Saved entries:
■ ■ ■ ■ ■

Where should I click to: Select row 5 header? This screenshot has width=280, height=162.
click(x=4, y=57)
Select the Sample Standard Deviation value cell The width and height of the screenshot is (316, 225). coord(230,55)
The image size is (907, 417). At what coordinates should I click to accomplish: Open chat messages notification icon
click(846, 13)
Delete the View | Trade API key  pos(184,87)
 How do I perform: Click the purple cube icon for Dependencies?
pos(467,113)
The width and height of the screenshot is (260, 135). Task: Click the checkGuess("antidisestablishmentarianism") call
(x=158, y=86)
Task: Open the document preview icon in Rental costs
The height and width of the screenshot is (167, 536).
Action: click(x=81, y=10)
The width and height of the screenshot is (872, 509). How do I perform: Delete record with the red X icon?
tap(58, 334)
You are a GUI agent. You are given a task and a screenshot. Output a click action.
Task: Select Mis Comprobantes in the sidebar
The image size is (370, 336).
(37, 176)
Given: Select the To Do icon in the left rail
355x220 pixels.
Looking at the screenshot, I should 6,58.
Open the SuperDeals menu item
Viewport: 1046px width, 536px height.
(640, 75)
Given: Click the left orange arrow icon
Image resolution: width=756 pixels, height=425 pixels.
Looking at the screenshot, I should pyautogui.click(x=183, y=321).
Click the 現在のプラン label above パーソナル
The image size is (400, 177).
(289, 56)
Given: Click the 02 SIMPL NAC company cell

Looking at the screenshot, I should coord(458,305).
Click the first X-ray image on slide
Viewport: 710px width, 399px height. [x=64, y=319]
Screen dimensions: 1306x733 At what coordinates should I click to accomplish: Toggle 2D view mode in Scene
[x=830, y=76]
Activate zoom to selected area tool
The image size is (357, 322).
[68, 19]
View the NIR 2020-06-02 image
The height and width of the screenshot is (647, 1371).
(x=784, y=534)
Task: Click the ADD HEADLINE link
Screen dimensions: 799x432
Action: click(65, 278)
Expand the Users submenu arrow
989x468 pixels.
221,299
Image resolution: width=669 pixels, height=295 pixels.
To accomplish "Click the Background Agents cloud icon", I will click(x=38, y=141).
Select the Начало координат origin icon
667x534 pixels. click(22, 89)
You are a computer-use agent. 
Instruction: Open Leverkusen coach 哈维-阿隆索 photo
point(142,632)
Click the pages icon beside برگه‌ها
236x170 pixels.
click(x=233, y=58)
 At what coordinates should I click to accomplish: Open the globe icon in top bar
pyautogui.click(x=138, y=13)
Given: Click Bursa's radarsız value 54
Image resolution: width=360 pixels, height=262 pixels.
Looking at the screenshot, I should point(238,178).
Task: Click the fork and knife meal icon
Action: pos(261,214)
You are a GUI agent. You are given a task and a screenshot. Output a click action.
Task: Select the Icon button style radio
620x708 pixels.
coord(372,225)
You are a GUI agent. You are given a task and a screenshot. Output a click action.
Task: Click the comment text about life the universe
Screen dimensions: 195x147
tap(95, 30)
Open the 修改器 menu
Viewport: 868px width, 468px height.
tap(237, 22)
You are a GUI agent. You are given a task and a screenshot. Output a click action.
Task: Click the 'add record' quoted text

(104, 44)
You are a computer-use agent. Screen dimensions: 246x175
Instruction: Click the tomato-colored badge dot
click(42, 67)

■ ■ ■ ■ ■

» Exercise details
Look at the records above. Copy every line where the string "computer" occurs.

» The completed task
You are a computer-use agent. 
You are a computer-use agent. Screen dimensions: 246x175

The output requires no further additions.